[Stored items]
+++++

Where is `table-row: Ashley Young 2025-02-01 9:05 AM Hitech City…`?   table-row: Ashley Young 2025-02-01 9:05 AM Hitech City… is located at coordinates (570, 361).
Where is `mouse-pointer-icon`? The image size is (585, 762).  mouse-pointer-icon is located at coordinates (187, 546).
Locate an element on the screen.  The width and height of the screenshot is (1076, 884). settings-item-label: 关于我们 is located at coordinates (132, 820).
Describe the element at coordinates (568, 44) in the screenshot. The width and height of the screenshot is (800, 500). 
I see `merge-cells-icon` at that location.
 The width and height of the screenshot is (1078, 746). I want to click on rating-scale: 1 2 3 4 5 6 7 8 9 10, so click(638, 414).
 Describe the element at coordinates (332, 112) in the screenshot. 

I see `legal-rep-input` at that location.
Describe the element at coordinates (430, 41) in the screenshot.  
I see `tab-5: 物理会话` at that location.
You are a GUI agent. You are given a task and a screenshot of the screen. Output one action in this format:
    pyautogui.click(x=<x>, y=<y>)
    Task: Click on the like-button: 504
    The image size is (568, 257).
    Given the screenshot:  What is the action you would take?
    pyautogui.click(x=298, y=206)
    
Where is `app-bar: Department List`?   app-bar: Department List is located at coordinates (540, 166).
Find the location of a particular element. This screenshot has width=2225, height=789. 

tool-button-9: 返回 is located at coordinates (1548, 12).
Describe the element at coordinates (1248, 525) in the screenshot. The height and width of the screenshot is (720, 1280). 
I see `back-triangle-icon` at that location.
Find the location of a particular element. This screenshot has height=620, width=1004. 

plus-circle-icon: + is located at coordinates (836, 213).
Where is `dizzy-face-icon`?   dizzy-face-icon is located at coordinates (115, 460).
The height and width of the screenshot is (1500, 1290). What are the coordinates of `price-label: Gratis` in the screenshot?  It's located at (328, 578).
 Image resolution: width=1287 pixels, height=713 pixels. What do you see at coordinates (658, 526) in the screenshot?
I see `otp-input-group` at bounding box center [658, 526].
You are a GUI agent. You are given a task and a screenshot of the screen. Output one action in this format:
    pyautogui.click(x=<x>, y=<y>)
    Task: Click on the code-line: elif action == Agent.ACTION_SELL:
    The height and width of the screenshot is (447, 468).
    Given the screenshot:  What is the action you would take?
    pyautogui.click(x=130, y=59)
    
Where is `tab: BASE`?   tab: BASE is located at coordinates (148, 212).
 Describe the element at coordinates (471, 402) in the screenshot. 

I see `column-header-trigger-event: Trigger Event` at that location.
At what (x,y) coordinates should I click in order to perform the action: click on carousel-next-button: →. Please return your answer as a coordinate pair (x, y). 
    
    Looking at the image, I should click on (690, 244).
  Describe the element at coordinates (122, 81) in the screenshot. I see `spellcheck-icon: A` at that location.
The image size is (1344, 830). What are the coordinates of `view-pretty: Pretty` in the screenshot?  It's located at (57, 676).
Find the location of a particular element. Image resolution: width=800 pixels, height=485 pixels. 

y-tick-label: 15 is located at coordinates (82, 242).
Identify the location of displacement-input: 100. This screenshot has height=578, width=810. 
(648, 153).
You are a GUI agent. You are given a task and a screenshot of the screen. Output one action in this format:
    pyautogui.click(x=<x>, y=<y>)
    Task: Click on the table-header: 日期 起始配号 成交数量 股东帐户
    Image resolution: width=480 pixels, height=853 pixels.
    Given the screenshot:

+++++

◆ **Exercise objective**
Give the material above as a JSON list of strings, one string per line, leaving out blank lines.

◆ **Response**
[
  "Where is `table-row: Ashley Young 2025-02-01 9:05 AM Hitech City…`?   table-row: Ashley Young 2025-02-01 9:05 AM Hitech City… is located at coordinates (570, 361).",
  "Where is `mouse-pointer-icon`? The image size is (585, 762).  mouse-pointer-icon is located at coordinates (187, 546).",
  "Locate an element on the screen.  The width and height of the screenshot is (1076, 884). settings-item-label: 关于我们 is located at coordinates (132, 820).",
  "Describe the element at coordinates (568, 44) in the screenshot. The width and height of the screenshot is (800, 500). ",
  "I see `merge-cells-icon` at that location.",
  " The width and height of the screenshot is (1078, 746). I want to click on rating-scale: 1 2 3 4 5 6 7 8 9 10, so click(638, 414).",
  " Describe the element at coordinates (332, 112) in the screenshot. ",
  "I see `legal-rep-input` at that location.",
  "Describe the element at coordinates (430, 41) in the screenshot.  ",
  "I see `tab-5: 物理会话` at that location.",
  "You are a GUI agent. You are given a task and a screenshot of the screen. Output one action in this format:",
  "    pyautogui.click(x=<x>, y=<y>)",
  "    Task: Click on the like-button: 504",
  "    The image size is (568, 257).",
  "    Given the screenshot:  What is the action you would take?",
  "    pyautogui.click(x=298, y=206)",
  "Where is `app-bar: Department List`?   app-bar: Department List is located at coordinates (540, 166).",
  "Find the location of a particular element. This screenshot has width=2225, height=789. ",
  "tool-button-9: 返回 is located at coordinates (1548, 12).",
  "Describe the element at coordinates (1248, 525) in the screenshot. The height and width of the screenshot is (720, 1280). ",
  "I see `back-triangle-icon` at that location.",
  "Find the location of a particular element. This screenshot has height=620, width=1004. ",
  "plus-circle-icon: + is located at coordinates (836, 213).",
  "Where is `dizzy-face-icon`?   dizzy-face-icon is located at coordinates (115, 460).",
  "The height and width of the screenshot is (1500, 1290). What are the coordinates of `price-label: Gratis` in the screenshot?  It's located at (328, 578).",
  " Image resolution: width=1287 pixels, height=713 pixels. What do you see at coordinates (658, 526) in the screenshot?",
  "I see `otp-input-group` at bounding box center [658, 526].",
  "You are a GUI agent. You are given a task and a screenshot of the screen. Output one action in this format:",
  "    pyautogui.click(x=<x>, y=<y>)",
  "    Task: Click on the code-line: elif action == Agent.ACTION_SELL:",
  "    The height and width of the screenshot is (447, 468).",
  "    Given the screenshot:  What is the action you would take?",
  "    pyautogui.click(x=130, y=59)",
  "Where is `tab: BASE`?   tab: BASE is located at coordinates (148, 212).",
  " Describe the element at coordinates (471, 402) in the screenshot. ",
  "I see `column-header-trigger-event: Trigger Event` at that location.",
  "At what (x,y) coordinates should I click in order to perform the action: click on carousel-next-button: →. Please return your answer as a coordinate pair (x, y). ",
  "    Looking at the image, I should click on (690, 244).",
  "  Describe the element at coordinates (122, 81) in the screenshot. I see `spellcheck-icon: A` at that location.",
  "The image size is (1344, 830). What are the coordinates of `view-pretty: Pretty` in the screenshot?  It's located at (57, 676).",
  "Find the location of a particular element. Image resolution: width=800 pixels, height=485 pixels. ",
  "y-tick-label: 15 is located at coordinates (82, 242).",
  "Identify the location of displacement-input: 100. This screenshot has height=578, width=810. ",
  "(648, 153).",
  "You are a GUI agent. You are given a task and a screenshot of the screen. Output one action in this format:",
  "    pyautogui.click(x=<x>, y=<y>)",
  "    Task: Click on the table-header: 日期 起始配号 成交数量 股东帐户",
  "    Image resolution: width=480 pixels, height=853 pixels.",
  "    Given the screenshot:"
]